Extremism in the defense of LGBT liberty is no vice.” That seems to be the Goldwateresque mantra of many well-meaning Americans today. But it has unfortunately created a rather ugly atmosphere.
The latest flash point is Indiana’s original RFRA (Religious Freedom Restoration Act), which was signed into law in April. It was designed, in part, to protect individuals and businesses from being compelled to use their creative services to celebrate, honor, or extol behavior they find morally objectionable. The presenting issue is gay marriage, and specific examples include the Christian photographer in New Mexico who was asked to photograph a gay commitment event. The courts ruled that she could not refuse to provide such services.
We believe that Christian business owners should offer ordinary services to anyone who seeks them. But like just causes taken up during other eras of American history, some extreme partisans of a fundamentally good cause (equal treatment for LGBT people) are now discriminating against others.

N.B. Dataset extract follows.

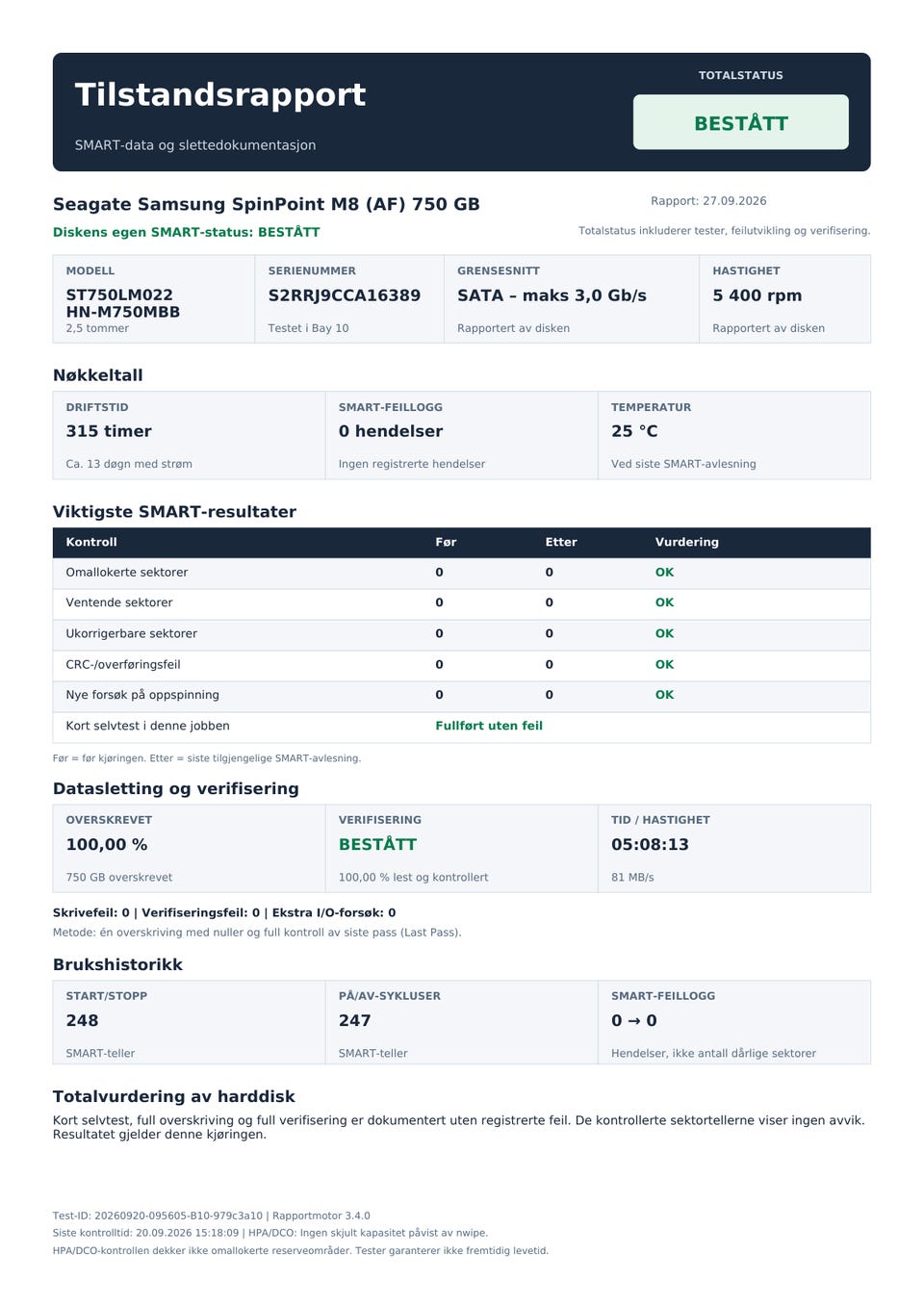The height and width of the screenshot is (1306, 924).
Task: Select the CRC-/overføringsfeil row
Action: 462,664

The current challenge to liberty of conscience is serious, and it is likely things will get worse before they get better. But we are cautiously optimistic. Time and again in American history, wiser heads, committed to living in a just and pluralistic democracy, have prevailed at such times (from the Salem Witch Trials to the McCarthy era). More important, the church has weathered worse crises in more dire circumstances here and abroad, and by God’s grace, Christ’s church still stands. May Christians be among the calmer heads who work steadily and stubbornly to create laws that protect the rights and consciences of all who live in this land.
Here are four ways we can do so amid the storm:
1. We can remind people on all sides what is at stake: not just our but also their liberty of conscience if the logic of these cases against Christian conscience gets applied broadly. Imagine a gay baker being required to decorate a cake with an antigay message, like “God Hates Gays.” Depending on a state’s laws, stores may not specifically refuse to inscribe cakes that identify buyers as Baptist (that would be religious discrimination). But, writes UCLA law professor Eugene Volokh, “nothing in the law bans discrimination based on ideology more broadly.” This baker could justifiably refuse to decorate that cake because it articulates a point of view he adamantly opposes. That’s the liberty of conscience we cherish, whether it protects gay people, agnostics, Mormons, Muslims, or whomever.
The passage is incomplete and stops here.